The first-grade class was sitting on the floor, learning the alphabet, writing their first letters on the floor. In Fushë Kosovë, for example, the situation was catastrophic. Those rooms would heat up quickly and get cold quickly. Then it would happen that to get to the classroom, one had to pass through the kitchen or hallway. The idea for home-schools was given by Halim Hyseni. I remember a journalist once told him,  ‘What are you going to do there? They cook beans in that room,’  I’m simplifying here, ‘The meal is cooked there, students study there?’ Halim replied, ‘Then you tell me, where else should the students go to learn? Show me a place where food isn’t cooked and we’ll send them there.’

Fazli Hajrizi

Educator

It’s interesting, to be honest, when both teachers and students were mistreated and [the police] would actually leave, we used to think that the next day, not a single student would show up. But, strangely enough, by the grace of God, everyone was there, no absences. The teachers, the students… of course, I can speak for myself, but also for others, it was enough just to know they were there. And they were close to us, meaning they were by our side. Then we’d calm down and continue the lessons.

 

[…] I mean, all the students were at school. The bell rang, it was time.

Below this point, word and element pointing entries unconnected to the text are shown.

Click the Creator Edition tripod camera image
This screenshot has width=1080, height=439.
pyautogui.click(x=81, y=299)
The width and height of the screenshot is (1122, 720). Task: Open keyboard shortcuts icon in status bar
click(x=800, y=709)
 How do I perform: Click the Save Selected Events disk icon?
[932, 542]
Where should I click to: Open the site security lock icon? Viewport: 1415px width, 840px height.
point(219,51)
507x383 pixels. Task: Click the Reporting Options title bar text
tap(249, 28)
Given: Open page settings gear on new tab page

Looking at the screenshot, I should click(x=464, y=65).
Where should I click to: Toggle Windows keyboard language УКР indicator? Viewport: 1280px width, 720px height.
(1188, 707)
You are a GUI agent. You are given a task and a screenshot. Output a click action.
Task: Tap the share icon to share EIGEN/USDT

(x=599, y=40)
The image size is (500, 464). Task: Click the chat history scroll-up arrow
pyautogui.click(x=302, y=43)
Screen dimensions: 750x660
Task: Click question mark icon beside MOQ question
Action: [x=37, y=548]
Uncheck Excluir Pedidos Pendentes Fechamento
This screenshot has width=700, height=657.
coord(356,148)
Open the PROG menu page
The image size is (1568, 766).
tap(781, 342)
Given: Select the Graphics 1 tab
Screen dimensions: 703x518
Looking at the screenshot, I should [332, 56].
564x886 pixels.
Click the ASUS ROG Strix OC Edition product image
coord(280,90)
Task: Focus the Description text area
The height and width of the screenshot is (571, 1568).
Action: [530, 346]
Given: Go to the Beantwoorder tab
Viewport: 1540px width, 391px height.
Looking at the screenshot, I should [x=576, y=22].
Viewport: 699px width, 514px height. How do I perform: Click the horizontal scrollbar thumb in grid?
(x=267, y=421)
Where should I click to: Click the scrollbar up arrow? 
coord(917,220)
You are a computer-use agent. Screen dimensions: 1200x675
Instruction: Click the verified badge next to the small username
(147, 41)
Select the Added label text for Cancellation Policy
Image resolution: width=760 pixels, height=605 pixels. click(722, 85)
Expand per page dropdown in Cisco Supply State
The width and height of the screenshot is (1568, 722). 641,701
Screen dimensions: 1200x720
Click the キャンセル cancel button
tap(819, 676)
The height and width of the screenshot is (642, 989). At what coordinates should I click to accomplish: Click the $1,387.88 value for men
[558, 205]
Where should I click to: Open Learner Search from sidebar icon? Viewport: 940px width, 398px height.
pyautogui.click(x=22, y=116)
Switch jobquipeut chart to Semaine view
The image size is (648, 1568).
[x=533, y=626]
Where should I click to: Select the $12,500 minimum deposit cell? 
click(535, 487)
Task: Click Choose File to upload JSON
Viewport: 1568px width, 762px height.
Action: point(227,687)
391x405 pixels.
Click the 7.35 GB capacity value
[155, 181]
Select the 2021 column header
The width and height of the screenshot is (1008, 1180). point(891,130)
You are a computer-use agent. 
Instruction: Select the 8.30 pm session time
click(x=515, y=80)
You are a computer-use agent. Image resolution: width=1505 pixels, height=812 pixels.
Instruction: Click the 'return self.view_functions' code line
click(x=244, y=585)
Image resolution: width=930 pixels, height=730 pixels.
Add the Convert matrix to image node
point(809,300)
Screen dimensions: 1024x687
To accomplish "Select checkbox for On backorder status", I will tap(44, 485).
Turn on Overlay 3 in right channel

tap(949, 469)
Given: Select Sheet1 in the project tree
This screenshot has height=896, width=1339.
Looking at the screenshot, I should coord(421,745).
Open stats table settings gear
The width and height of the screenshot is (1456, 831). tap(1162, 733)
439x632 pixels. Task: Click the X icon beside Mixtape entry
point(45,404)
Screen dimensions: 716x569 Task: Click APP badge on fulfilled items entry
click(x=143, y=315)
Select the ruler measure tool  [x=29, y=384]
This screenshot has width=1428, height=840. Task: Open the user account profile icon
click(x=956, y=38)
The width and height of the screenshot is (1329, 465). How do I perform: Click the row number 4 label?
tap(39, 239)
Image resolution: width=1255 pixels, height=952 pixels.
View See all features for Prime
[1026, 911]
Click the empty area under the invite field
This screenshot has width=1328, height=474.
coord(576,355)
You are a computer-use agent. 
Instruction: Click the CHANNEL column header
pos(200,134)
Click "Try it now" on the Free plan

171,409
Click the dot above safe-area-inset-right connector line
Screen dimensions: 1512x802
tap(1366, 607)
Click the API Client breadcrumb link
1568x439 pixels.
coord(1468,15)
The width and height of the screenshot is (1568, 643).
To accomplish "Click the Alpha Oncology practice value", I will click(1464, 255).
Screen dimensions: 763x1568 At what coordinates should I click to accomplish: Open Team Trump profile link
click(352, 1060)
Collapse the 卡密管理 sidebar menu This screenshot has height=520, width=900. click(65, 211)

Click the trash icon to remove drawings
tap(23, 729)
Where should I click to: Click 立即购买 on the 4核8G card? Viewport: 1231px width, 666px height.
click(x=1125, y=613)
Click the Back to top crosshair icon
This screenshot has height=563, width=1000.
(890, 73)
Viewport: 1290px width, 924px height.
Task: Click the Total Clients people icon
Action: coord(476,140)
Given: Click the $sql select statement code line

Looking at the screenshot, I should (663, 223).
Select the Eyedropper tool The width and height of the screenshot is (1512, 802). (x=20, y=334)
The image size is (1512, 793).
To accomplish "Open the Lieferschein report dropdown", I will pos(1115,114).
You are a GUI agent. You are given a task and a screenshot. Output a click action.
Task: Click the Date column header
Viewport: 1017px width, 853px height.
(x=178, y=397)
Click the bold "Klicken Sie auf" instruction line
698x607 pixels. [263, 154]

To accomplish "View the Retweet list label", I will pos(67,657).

Strangely, at the exact minute the bell rang, within three minutes, the entire school was surrounded. Luckily, we tried to stay calm and watched from the windows how they were acting and what was awaiting us, obviously. First, they took us to the third floor, or the second, I’m not sure, but the main thing is they formed two police cordons. Fortunately, the students weren’t mistreated. And among the 30 or 40 of us teachers, it was Professor Muharrem Peci who suffered the worst, he had very serious injuries.

Drita Kadriu

Director of Education in the Municipality of Mitrovica

There was constant pressure because, from time to time, for example, they would come to the schoolyard and ask, ‘What curriculum are you using? Who is the principal here?’ It was a form of patriotism, in a way, to say, ‘The principal isn’t here. We’re in class.’ But schools with only Albanian students had it a little easier than the schools in the city, where both communities were in the same building.

 

[…] When the schools were closed, the teachers started organizing classes in homes. Lower-grade teachers would take the students into their own homes, while teachers of higher grades, from sixth to ninth, as well as high schools, started organizing in home-schools, which was very difficult. This situation lasted for about six or seven months.

Vehbi Xani

Educator

We had a front-line house in Lower Klina because we couldn’t use the high school in Skenderaj, since it was the main center here. I later went around schools as an advisor, since those were established a bit later. We held competitions, we organized quizzes, and we even won first place in the region. So, normal activities, even though at the end of such events, they would take us to the station, sometimes beat us, mistreat us, but they couldn’t stop us entirely.